Exactly how many lines below mention "agent"? Answer with that number alone.

DATA LISTING -
↓
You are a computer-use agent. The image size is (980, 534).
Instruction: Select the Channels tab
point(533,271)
↑
↓
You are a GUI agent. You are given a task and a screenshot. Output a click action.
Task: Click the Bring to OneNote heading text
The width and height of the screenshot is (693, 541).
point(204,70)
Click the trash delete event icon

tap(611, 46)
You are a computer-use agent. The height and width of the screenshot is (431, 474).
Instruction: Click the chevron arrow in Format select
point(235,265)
↑
SOLUTION TO THIS EXERCISE - 3